PWLは生まれてまだ1年ですが、色々な記録が蓄積され、素材は十分にあります。

ところがアーカイブを始めたとき、
「では、早速作業に取り掛かりましょう」というところで、手が止まりました。
そもそも、何を残すのでしょうか?

自分史で残すのは、生まれてから現在までのイベントや、その時思ったことでしょう。
社史で残すのは、創業してから現在までの、時代背景や事業内容でしょう。
では、コミュニティ史で残すものは何でしょうか?

そもそも、PWLは、何をするところなのでしょうか?

途中参加というアドバンテージ

図3

実は、アーカイブを担当している私は、PWL途中参加です。
アーカイブ当初はPWLが生まれた歴史も知らないし、何をしているかもつかめていないし、メンバーもじっくり話したことがない人がほとんどでした。
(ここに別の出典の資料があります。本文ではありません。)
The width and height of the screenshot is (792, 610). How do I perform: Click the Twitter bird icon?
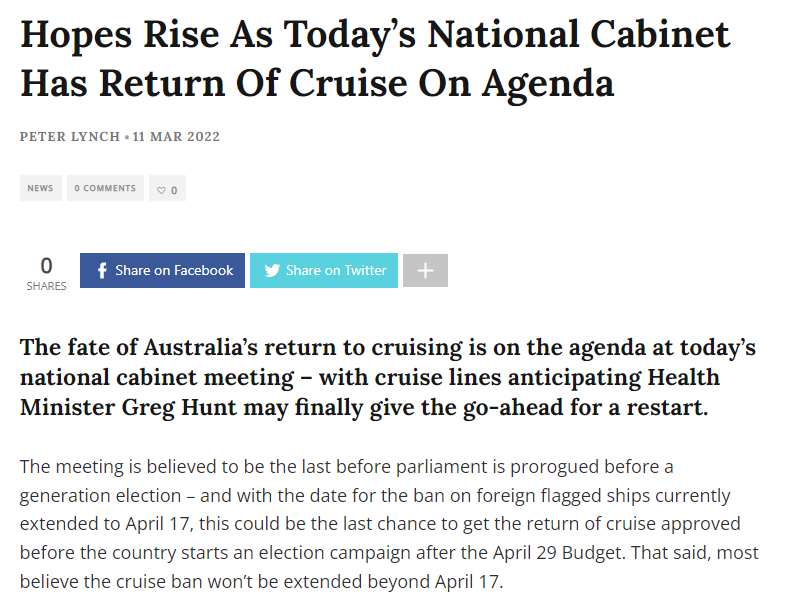point(272,271)

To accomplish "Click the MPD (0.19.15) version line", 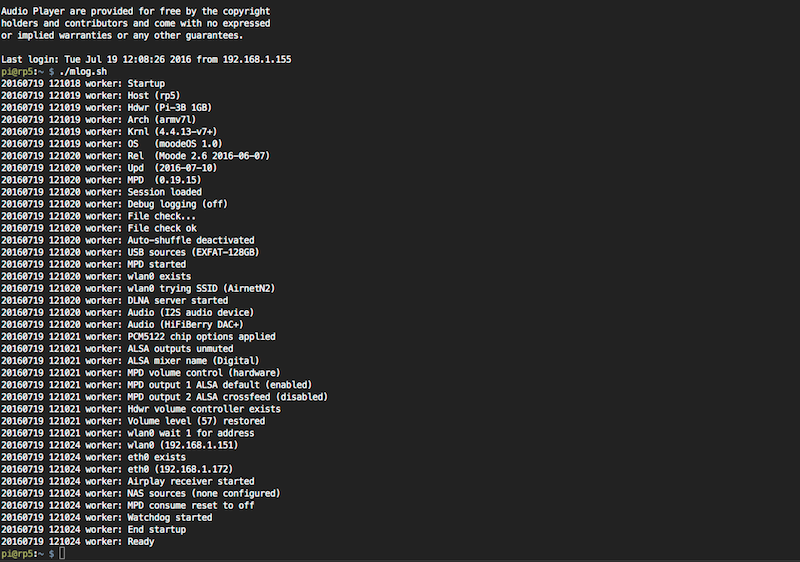I will [x=101, y=180].
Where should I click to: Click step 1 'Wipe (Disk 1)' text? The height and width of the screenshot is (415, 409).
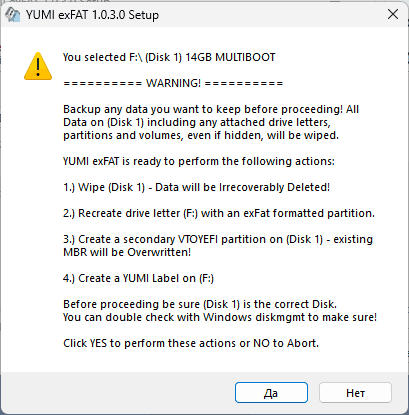coord(196,187)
それでも、WEBに散らばる記録をあさり、データを時系列に並べることは作業としては簡単にできたと思います。ですが、手が動きませんでした。

そこで、最初に始めたのは、メンバーと1対1でじっくり話すことでした。
PWLはメンバー同士に信頼感があり、普段話をしていない私にも、みんな心を開いて話を聞かせてくれました。
相手の人となり、どんな経緯で入ったのか…こういったことを聞いていくと、1時間もたつ頃には、親近感がわき、興味をもち、相手のことを大切だと感じます。話すことを通じて、「月に1回挨拶するだけの他人」ではなくなったのです。

5人目の話を聞いたあたりで、PWLがどういう心の集まりなのか、何が起こっているのか、つかめるようになりました。PWLが自分の一部として、重なってきたという感覚です。
この感覚になったとたん、PWLの年表はわずかな時間でまとめることができました。

この経験から、アーカイブとは、自分がその対象になることなのだと感じました。

コミュニティ史の気持ち悪さ?

図2

また、話を聞く中で、PWLは一人一人が変化していくコミュニティだということが見えてきました。
コミュニティでのメンバーの変化は、その人を通じて、その人の仕事や家庭にも伝わっていきます。

つまり、PWLのアーカイブは、PWLのイベントを整理するだけでなく、一人の人間の姿を記憶していくことだと考えています。自分史の集合のようなイメージです。

でも、自分史というプライベートを含む物語を、自分でもなく、お金を払ってお願いした相手でもない私に編集されるというのは、同じコミュニティのメンバーといえども気持ち悪さがあるのではないでしょうか。
今後もアーカイブにおいて、特に気を付けたいポイントです。

1周年記念に向けて

13112827_881535701968489_6149811684747629194_o

アーカイブチームでは、コミュニティの内に向けた地道なアーカイブの他、外に向けた発表も担当します。
1周年記念の振り返りでは、自分のいない時期も含め、1年分の振り返りをまとめました。不思議と自分のいない時期であっても、嬉しさや感謝を感じました。
その時、アーカイブについてこんな風に表現しました。

コミュニティとは、共に生きること。

コミュニティにおけるアーカイブとは、
 仲間を知り、
 仲間を愛し、
 共に生きること。

PWLでは活動する中で、常に自分の考えを見直し、進化させていきます。
これからアーカイブを続ける中で、自分はコミュニティをどのようにとらえ、アーカイブをどのように表現していくようになるのか。
まだ見ぬ2周年の自分を思いながら、日々記憶を積み重ねていきたいと思います。